[Data excerpts]
——

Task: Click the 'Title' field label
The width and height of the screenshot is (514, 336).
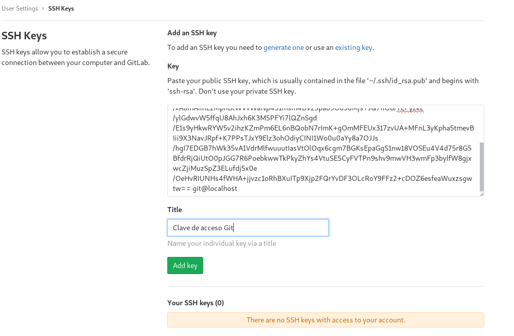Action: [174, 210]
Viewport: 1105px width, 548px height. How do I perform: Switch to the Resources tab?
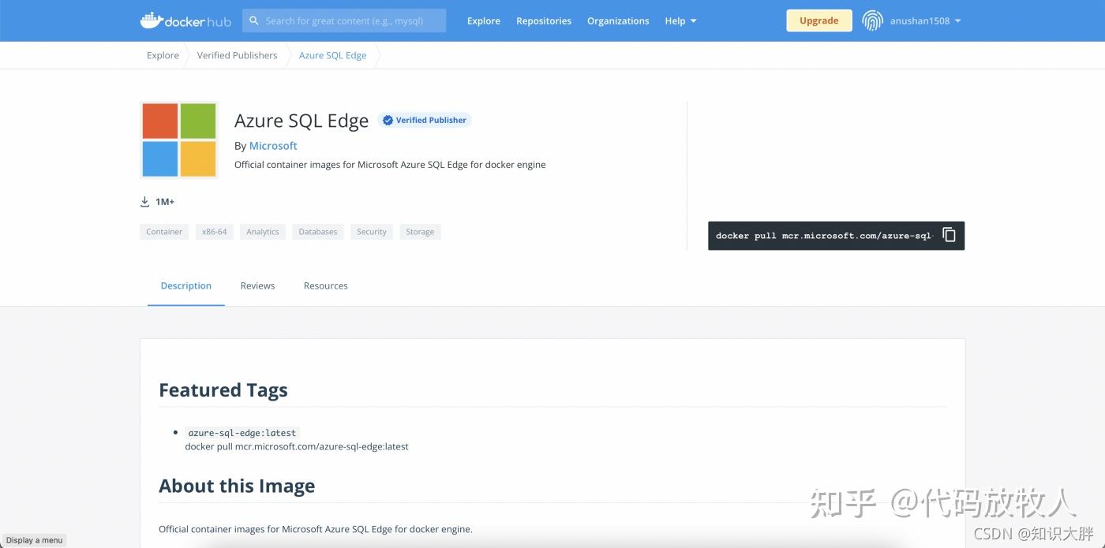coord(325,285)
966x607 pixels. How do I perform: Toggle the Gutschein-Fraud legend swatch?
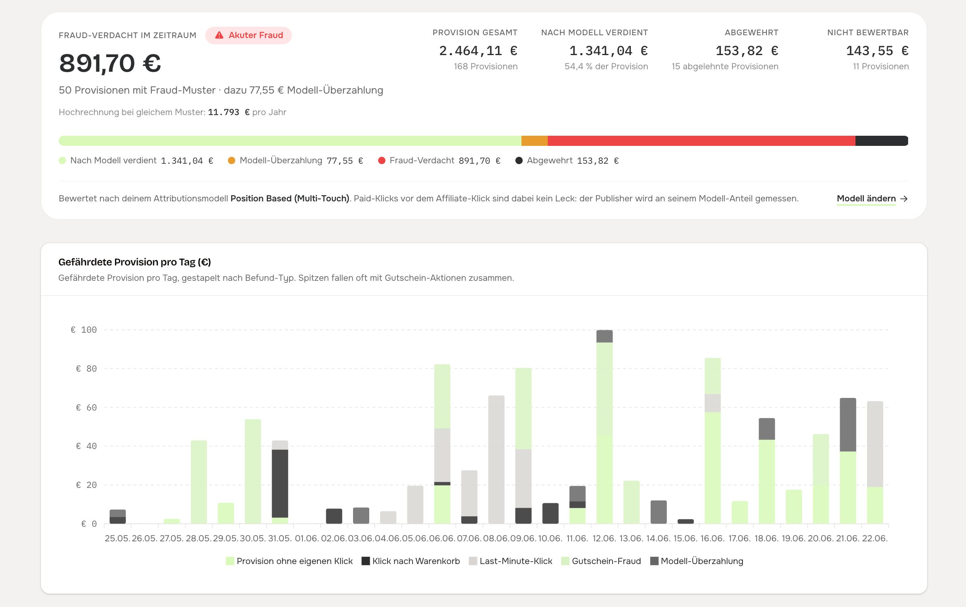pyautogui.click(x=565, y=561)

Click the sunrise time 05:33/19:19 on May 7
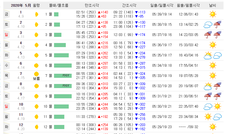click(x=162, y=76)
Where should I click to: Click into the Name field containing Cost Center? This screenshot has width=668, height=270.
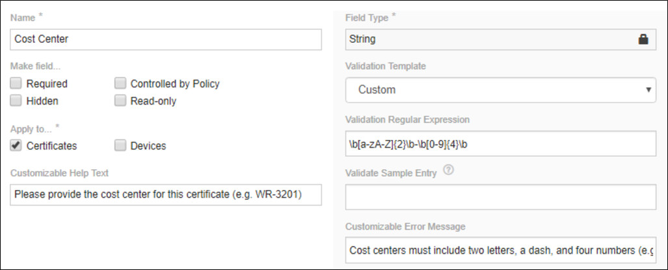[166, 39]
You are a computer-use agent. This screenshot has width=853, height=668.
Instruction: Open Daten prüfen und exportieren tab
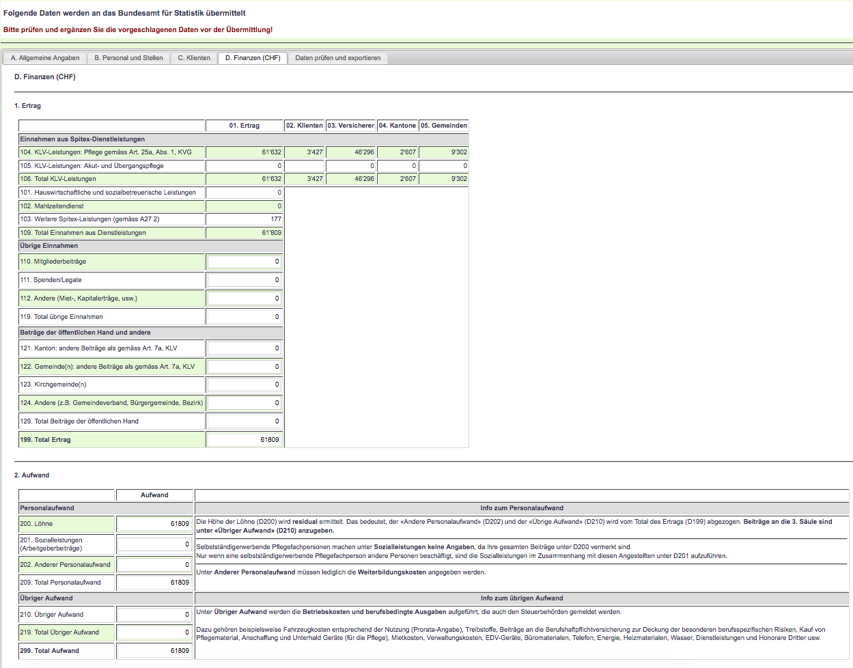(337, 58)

——

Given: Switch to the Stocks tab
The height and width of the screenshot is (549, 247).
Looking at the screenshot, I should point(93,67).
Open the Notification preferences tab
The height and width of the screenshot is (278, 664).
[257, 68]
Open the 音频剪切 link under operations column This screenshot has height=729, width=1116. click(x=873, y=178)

——

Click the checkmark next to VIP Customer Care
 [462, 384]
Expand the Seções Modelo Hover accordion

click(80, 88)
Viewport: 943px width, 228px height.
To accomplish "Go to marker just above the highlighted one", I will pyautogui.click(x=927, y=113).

——

To do: Take the lines above from the one containing "Given: Switch to the Stocks tab" to the one containing "Open the 音频剪切" and retype them exactly, both ends included, with nothing added.

Response below:
Given: Switch to the Stocks tab
The height and width of the screenshot is (549, 247).
Looking at the screenshot, I should point(93,67).
Open the Notification preferences tab
The height and width of the screenshot is (278, 664).
[257, 68]
Open the 音频剪切 link under operations column This screenshot has height=729, width=1116. click(x=873, y=178)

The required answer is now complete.